As decisões do governo vão trazer mais demandas ao STF?
Tivemos este caso do Fies (Fundo de Financiamento Estudantil), de ações restritivas de crédito e redesenho de uma política pública. Certamente vamos ter debates aqui sobre medidas do chamado ajuste fiscal envolvendo as ações do governo e do Congresso. Se olharmos – e os números estão aí -, vamos verificar que havia uma política de aumento da concessão de crédito no Fies com o objetivo de aumentar os alunos nos cursos superiores.
Em julgamento, o sr. mencionou o aumento do volume de recursos do Fies em ano eleitoral. Isso o preocupa?

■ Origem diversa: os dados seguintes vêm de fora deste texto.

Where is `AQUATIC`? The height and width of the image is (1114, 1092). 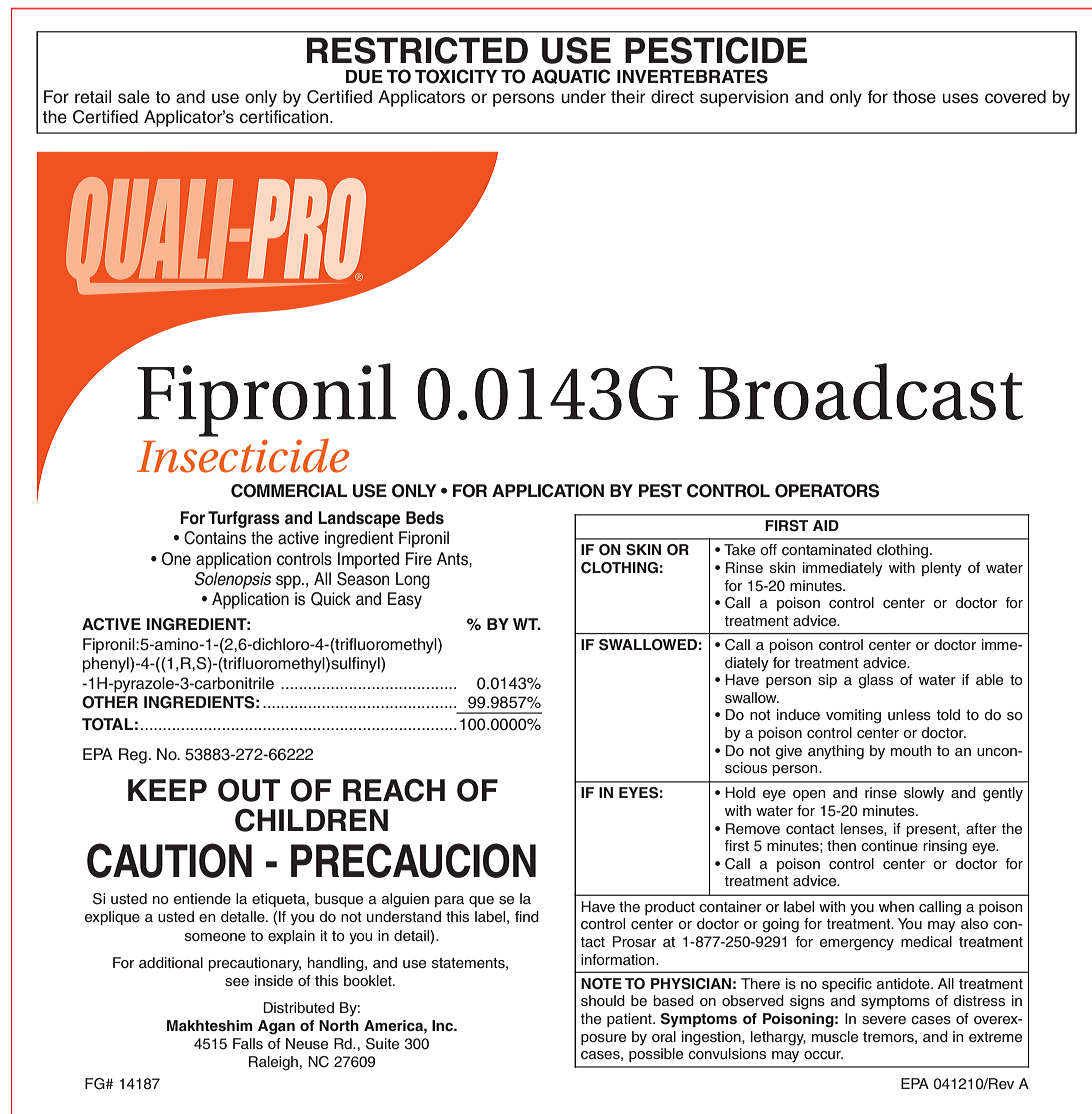 AQUATIC is located at coordinates (570, 76).
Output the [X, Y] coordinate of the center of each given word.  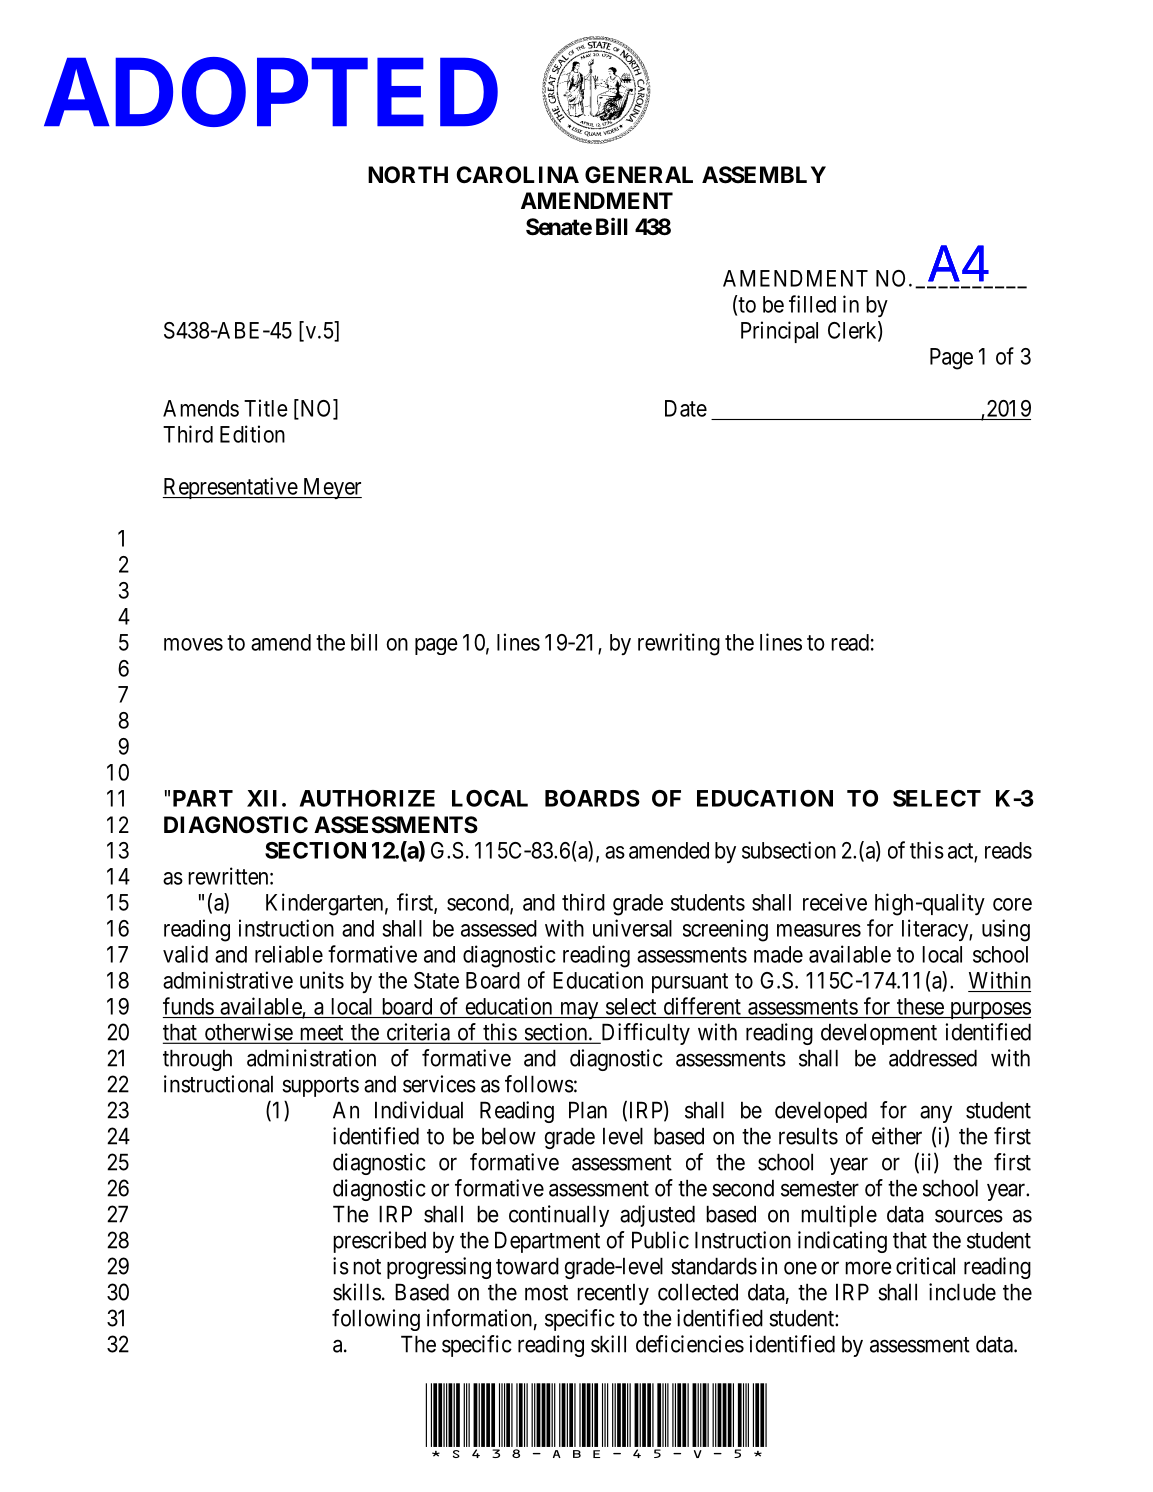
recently [613, 1294]
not [367, 1267]
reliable [289, 954]
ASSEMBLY [764, 175]
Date [686, 408]
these [920, 1006]
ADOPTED [271, 93]
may [579, 1010]
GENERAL [639, 174]
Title [266, 408]
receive [835, 902]
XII [262, 798]
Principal [779, 332]
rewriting [679, 644]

No Tribunal Superior Eleitoral, temos uma jurisprudência de que determinados benefícios não podem ser aumentados ou criados de forma desarrazoada no ano eleitoral. Tivemos no ano eleitoral já: aumento de Bolsa Família, esse caso do Fies. E quem vai controlar isso? Se o Ministério Público não atua, e não atuou, notoriamente, a oposição também fica algemada porque ela não vai criticar um benefício e ser acusada de estar contra os pobres. É um dilema.
O STF vai julgar a Lava Jato pouco depois de ter analisado o mensalão…
O que se vem revelando é algo muito mais sério do que o mensalão, que, aparentemente, funcionou concomitantemente com o mensalão e por um período alongado. Fico com a sugestão de que esse é um modo de lidar com o dinheiro público, de como se entende a forma de governança.